Research Faculty Spotlight: Dale Lupu


March 27, 2024

Lupu kayaking on the Anacostia with Simcha, white Swiss shepherd

The GW Nursing Office of Research sat down with Dale Lupu, Ph.D., M.P.H., a Research Professor at the GW School of Nursing, to learn more about her and her work at GW.

Hometown

I was born in Chicago, IL, but moved to Tucson, AZ when I was in grade school. Arizona, the Sonoran desert and mountains, are where my heart is.

Educational Background

  • Ph.D. in Health Policy and Management (Gerontology Program) from Johns Hopkins University School of Hygiene and Public Health 
  • M.P.H. from Johns Hopkins University School of Hygiene and Public Health 
  • B.A. in Psychology from Harvard-Radcliffe College 

How I Got Interested In Research

Both my parents were researchers. My mother was a supervisor for interviewers at National Opinion Research Corporation, which fielded national surveys on varied subjects.
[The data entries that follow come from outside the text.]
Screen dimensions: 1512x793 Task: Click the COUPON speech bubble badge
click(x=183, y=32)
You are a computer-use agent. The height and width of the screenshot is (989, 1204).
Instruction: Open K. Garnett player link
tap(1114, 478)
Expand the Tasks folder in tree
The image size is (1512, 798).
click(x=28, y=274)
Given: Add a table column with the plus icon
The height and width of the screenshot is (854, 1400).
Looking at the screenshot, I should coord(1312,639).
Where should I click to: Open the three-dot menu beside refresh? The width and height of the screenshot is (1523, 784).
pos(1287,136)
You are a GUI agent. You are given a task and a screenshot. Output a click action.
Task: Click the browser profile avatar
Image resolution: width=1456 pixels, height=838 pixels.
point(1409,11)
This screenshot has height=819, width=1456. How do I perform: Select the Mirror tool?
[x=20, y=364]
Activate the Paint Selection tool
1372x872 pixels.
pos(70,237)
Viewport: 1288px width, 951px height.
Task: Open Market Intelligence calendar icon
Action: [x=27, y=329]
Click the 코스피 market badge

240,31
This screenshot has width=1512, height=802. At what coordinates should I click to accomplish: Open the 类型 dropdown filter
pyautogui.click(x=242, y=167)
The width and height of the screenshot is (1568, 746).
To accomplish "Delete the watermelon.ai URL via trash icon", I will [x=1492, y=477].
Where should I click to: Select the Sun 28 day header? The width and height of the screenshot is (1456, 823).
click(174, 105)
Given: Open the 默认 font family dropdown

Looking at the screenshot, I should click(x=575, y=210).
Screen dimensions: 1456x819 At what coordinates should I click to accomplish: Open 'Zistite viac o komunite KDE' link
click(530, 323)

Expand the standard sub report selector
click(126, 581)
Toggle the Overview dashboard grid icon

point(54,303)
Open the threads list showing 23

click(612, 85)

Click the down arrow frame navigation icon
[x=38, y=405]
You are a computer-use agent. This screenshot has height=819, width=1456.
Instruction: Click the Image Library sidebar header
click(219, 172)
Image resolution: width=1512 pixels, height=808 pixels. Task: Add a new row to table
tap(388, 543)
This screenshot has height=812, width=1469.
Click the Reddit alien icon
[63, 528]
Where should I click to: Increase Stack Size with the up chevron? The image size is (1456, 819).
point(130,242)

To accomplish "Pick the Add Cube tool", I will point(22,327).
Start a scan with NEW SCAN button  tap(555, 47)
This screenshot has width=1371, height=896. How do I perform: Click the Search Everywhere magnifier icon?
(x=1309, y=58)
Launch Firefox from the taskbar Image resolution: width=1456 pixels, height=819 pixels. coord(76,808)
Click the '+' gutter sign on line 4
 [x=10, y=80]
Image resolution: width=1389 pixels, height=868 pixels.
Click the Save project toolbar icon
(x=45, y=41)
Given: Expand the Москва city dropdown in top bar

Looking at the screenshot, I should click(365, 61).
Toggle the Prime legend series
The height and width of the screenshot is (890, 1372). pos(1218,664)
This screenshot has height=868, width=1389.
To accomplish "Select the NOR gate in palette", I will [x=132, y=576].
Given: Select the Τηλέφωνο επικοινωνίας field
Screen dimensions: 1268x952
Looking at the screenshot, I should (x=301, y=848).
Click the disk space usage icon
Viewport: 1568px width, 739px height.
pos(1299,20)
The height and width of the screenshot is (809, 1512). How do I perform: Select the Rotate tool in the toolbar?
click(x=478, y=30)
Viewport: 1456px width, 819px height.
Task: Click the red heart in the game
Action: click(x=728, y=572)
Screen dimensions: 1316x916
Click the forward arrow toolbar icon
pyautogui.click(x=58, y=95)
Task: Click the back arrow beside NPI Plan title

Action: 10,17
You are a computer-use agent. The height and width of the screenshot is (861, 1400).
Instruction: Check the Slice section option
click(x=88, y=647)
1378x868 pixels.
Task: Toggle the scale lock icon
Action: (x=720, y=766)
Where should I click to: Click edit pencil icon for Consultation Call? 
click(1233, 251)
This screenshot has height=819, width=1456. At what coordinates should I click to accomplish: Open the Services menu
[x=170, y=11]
I remember market testing for early frozen "TV dinners” in the 1950s. I remember her training interviewers in our living room and me putting my dolls around a doll table and teaching them to probe. “Say 'what else?' not 'anything else?'” I also remember her work in Pittsburgh to increase pap smear screening rates in the neighborhoods where women were poor. She arranged for the project to distribute grocery store trading stamps! My father was a clinical chemist who was early in the standardization of laboratory testing in hospitals. He then left clinical chemistry and ran his own social and market research firm. I spent a number of summer vacations during high school as an interviewer or coding data from interviews. Beyond techniques of survey and social research, the main thing I learned form my parents was that asking questions is a powerful skill.

Current Work

Integrating palliative care into kidney care. Currently, I have a PCORI-funded 5-year clinical trial of shared-decision making for older patients making decisions about treatment options for kidney failure. We hope to increase the proportion of older patients who choose active medical care without dialysis if it aligns with their values and goals. 

Fun Facts

Our dog, Simcha, a White Swiss Shepherd, likes to sing along when my husband plays clarinet or saxophone - but not when I play keyboard or viola. I love to kayak (flatwater, not whitewater) and frequently kayak with Simcha on the Anacostia. I also love gardening, quilting, and baking bread.